The suit was originally filed by an MSU student in December 2018.
Doe filed the lawsuit Dec. 20, seven months after he was suspended from the university.
In the lawsuit, Doe said he had sex that he believed was consensual with a female friend on the night of Feb. 23, 2018, at his fraternity house. During sex, Doe said the woman "appeared uncomfortable and was shivering." He stopped and asked her if she was OK, according to the lawsuit. She then left his room. Later that night, Doe got a text from a friend, who said the woman told her he forced himself onto her. The woman filed a sexual assault report with the Office of Institutional Equity four days later.
The male student was then suspended from MSU for two years.
But his original lawsuit and the filing late last week argue that MSU did not offer him true due process — a chance for a live hearing where he could question his accuser directly.
The federal 6th Circuit Court of Appeals, which covers Michigan and nearby states, ruled in 2018 that the University of Michigan erred in a sexual assault investigation when it did not offer a live hearing with direct questioning when cases involved he said/she said questions of credibility.
That ruling left the door open for a class-action suit, said Miltenberg, of Nesenoff & Miltenberg LLP. His firm has handled hundreds of cases for students accused of sexual assault around the country.
"For a long time, people would ask why there wasn't a class action," Miltenberg told the Free Press. "There wasn't a law on the books we could hold a class action on. Now there is."
That law is the ruling in the U-M case. An exact number of students who could be impacted isn't known — however, Miltenberg said lawyers intend to look back to 2011, when the then-Obama administration sent a "Dear Colleague" letter to universities upping the pressure to run sex assault investigations and spelling out what needed to be done.

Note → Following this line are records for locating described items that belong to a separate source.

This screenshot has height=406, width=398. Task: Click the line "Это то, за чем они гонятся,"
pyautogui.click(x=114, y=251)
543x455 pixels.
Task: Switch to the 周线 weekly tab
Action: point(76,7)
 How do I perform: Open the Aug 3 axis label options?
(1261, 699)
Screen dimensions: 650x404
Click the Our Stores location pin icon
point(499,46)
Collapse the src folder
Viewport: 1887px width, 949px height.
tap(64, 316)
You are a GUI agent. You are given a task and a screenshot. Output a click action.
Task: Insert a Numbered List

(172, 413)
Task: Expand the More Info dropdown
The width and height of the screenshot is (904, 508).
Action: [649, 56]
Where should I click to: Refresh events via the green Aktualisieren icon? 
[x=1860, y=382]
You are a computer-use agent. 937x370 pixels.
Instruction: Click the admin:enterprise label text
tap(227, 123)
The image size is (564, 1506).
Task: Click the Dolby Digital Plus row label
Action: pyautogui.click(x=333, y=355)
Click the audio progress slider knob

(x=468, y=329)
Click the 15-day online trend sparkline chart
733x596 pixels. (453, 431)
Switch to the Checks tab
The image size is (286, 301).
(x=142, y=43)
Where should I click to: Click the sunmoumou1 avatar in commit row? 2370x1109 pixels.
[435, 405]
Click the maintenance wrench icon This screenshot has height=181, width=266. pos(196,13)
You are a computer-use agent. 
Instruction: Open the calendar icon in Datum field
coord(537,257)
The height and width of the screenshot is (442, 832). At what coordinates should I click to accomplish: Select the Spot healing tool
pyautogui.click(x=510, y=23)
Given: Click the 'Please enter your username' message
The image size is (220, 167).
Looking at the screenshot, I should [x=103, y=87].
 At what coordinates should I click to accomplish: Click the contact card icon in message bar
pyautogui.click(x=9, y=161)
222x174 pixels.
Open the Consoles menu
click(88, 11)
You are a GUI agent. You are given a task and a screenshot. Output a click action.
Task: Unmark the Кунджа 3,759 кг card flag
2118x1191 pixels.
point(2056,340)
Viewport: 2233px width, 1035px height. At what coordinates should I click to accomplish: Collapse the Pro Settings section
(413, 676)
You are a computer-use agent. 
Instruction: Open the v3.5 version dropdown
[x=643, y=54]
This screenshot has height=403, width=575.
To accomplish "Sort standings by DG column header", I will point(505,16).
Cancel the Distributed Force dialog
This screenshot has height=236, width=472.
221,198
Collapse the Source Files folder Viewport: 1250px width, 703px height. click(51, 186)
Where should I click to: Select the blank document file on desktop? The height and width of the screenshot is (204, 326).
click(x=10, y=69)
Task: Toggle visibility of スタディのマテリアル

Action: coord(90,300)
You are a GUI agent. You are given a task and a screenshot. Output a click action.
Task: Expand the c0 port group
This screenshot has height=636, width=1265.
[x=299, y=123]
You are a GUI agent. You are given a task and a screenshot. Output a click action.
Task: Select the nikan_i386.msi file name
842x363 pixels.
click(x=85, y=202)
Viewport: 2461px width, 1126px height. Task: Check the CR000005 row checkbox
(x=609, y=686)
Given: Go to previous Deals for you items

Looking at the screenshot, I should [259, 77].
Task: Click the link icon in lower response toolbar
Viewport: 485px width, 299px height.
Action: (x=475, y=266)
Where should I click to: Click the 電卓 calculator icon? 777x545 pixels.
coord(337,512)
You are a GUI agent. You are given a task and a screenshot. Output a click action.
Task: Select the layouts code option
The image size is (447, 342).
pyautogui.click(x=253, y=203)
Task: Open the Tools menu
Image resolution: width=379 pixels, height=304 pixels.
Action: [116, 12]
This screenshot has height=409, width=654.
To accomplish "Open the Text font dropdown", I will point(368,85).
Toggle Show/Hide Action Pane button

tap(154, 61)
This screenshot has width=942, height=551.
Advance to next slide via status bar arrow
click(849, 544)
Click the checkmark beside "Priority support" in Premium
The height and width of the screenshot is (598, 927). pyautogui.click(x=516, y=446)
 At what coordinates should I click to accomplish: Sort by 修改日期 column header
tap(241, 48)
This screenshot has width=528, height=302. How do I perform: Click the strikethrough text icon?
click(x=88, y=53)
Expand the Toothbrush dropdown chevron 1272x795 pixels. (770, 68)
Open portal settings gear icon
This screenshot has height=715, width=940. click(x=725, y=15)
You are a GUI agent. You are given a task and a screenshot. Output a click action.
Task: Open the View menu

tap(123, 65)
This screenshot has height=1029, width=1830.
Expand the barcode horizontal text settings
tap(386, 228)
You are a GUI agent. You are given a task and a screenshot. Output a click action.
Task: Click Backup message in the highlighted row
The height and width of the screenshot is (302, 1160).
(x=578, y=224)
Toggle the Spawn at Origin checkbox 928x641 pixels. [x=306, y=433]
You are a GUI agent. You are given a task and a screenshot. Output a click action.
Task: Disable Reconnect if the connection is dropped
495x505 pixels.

In the suit, those eligible are defined as: "All MSU students and/or former students, including prospective and future students, subjected to a disciplinary sanction, suspension, or expulsion pursuant to a finding of responsibility under the (sexual violence) Policy (or its predecessor and/or successor policy/policies) without first being afforded a live hearing and opportunity for cross examination."
The class action would seek to have MSU ordered to "vacating/expunging their disciplinary records and reversing/vacating the sanctions."
If successful, the same strategy could be tried at universities all across Michigan and the Midwest.